A (delayed) assessment of Post Malone’s Nirvana project
[This comes from frequent contributor Gilles LeBlanc. – AC]
I am starting to come around to the fact that concerts may never, ever go back to being the same again. Don’t know if I can see myself doing the drive-in thing, no matter how retro kitsch. If At the Drive-In aren’t going to reunite to play one, what’s the point really?
I’ve become pretty blasé about live streams too, but that probably has more to do with Zoom meeting fatigue. One exception however has been Post Malone’s all-Nirvana covers set he did way back in April as a fundraiser for the WHO. I was one of those who had been indifferent towards Mr. Post pre-pandemic; I had heard “rockstar” and knew that kids today were into him like I adored Kurt Cobain as a twentysomething. Oh, and the face tattoos of course, although over the course of 75 or so minutes Post Malone proved to me how he’s so much more than that.

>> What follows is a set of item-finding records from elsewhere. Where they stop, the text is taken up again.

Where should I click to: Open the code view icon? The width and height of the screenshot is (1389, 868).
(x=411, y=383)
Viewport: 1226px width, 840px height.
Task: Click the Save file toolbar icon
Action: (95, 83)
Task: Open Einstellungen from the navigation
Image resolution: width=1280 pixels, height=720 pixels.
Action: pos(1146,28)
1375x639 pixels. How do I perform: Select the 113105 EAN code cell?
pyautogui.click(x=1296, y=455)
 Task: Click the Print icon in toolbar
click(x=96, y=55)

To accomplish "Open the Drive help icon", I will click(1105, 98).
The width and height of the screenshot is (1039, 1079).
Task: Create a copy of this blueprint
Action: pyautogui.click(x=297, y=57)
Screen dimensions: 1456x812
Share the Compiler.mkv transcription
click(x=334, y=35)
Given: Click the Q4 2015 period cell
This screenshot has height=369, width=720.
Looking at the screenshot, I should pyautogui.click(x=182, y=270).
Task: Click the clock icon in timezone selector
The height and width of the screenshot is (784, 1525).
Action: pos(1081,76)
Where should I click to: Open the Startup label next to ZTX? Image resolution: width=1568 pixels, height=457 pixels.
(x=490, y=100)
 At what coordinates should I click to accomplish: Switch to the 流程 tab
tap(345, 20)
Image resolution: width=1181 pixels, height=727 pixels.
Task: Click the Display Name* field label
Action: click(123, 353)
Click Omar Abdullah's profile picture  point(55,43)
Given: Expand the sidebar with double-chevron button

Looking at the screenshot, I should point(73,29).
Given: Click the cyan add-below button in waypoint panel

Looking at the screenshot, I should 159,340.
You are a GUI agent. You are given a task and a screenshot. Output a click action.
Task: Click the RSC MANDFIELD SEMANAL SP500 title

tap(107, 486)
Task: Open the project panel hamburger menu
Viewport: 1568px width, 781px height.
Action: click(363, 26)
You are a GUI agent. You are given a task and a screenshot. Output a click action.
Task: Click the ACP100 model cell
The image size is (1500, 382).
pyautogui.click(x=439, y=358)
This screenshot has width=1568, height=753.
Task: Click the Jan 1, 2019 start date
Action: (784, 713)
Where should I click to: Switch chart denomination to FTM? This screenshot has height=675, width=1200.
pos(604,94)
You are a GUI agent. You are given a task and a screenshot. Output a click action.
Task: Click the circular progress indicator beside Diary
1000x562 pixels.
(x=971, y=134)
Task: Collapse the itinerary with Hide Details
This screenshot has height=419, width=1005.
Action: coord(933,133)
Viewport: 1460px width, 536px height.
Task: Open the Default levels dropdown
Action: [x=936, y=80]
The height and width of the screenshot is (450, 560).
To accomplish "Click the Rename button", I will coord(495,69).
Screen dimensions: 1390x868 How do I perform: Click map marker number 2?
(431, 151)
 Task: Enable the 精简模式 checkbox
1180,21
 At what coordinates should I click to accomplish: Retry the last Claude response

I watched a bit of the Post Malone show of Nirvana covers, and I wasn’t fully impressed. Yes, he was able to perform Nirvana songs note by note, and it was kinda cool. I’ve seen a lot of cover bands that played the songs I know and love, and, in the end, they were just cover bands. Just about anyone can perform songs just the way the original band did. We don’t see many of these great tribute bands (like Rain, for example) getting headlines for performing classics to the masses. Call me cynical, but I’m sure the Post Malone gig will be forgotten in a year or two, but the memories of Nirvana during the 90s will remain in people’s minds forever. I don’t think it is fair to compare Kris and Dave’s Nirvana “reunions” as a measuring stick to what Nirvana was. By then it was all for fun, and not to be taken as historic moments. Without Kurt around, there will never be a real Nirvana reunion.